Lembram-se da festa que o Japão fez no dia 7 de setembro de 2013 na cerimónia em Buenos Aires quando foi anunciado que tinham ganho a organização dos Jogos de 2020? Nós também não mas fomos ao Google.

Era uma repetição da edição de 1964 que os próprios japoneses haviam organizado e agora, a uns distantes 7 anos, anunciavam o regresso do basebol e do softbol. Risos e champanhe foram abertos.

Esqueçam isso tudo. 24 mil milhões de euros depois e com 11 mil atletas de 206 países parados os risos deram lugar a máscaras e montes de garrafas de champanhe continuam por abrir.

A Moosh (sim, até nós não contávamos com nada disto) dava conta há umas poucas semanas no incrível que os Jogos de Tóquio iam ser, tudo reciclado, das medalhas às camas de cartão.
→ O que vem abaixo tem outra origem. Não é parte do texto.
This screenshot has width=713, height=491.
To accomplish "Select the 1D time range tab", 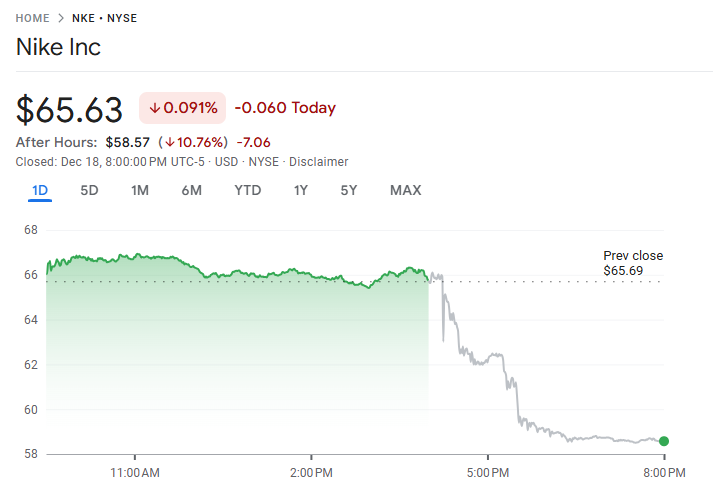I will pyautogui.click(x=40, y=190).
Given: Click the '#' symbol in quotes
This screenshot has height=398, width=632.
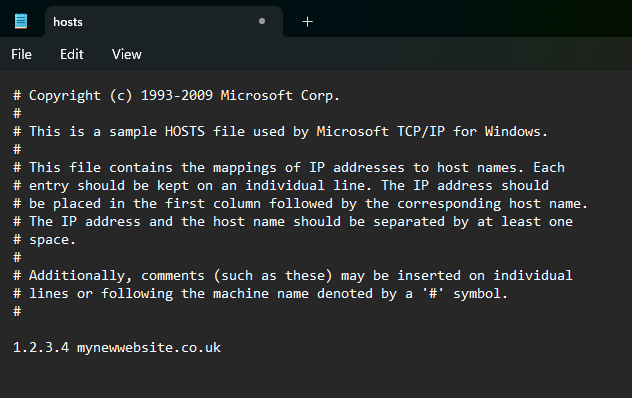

Estávamos encantandos.

Uns Jogos Olímpicos de papel e cartão

Mas não havia mesmo volta a dar. Os Jogos foram adiados. COI e o Japão evitaram, adiaram, demoraram mas tiveram mesmo de anunciar uma inédita decisão conjunta de adiar os Jogos Olímpicos para o verão de 2021 (provavelmente a prova decorrerá entre junho a setembro).

Desde que a OMS a 11 de março decretou como pandemia o novo coronovírus, os eventos desportivos foram sendo paralisados. As principais competições do mundo foram interrompidas sem prazo ainda definido para o regresso.

Agora foi a vez de Tóquio.

O COI rendeu-se. A pandemia do coronavírus levou a entidade e o governo japonês a adiarem os Jogos – só a guerra tinha obrigado a cancelar este evento e é a primeira vez na era moderna que o torneio é adiado. Anteriormente havia sido cancelado 3 vezes (1916, 1940 e 1944) devido à I e II Guerras Mundiais.

As provas em Tóquio estavam agendadas para 22 de julho (com a cerimónia de abertura prevista para o dia 24) deste ano – estender-se-iam até 9 de agosto, data do encerramento. Os Paralímpicos começariam a 25 de agosto mas também foram adiados.

A deciksão chegou depois de um telefonema do primeiro-ministro japonês, Shinzo Abe, com o presidente do COI, o alemão Thomas Bach. Logo a seguir o Comité Olímpico Internacional confirmou o adiamento através de um comunicado.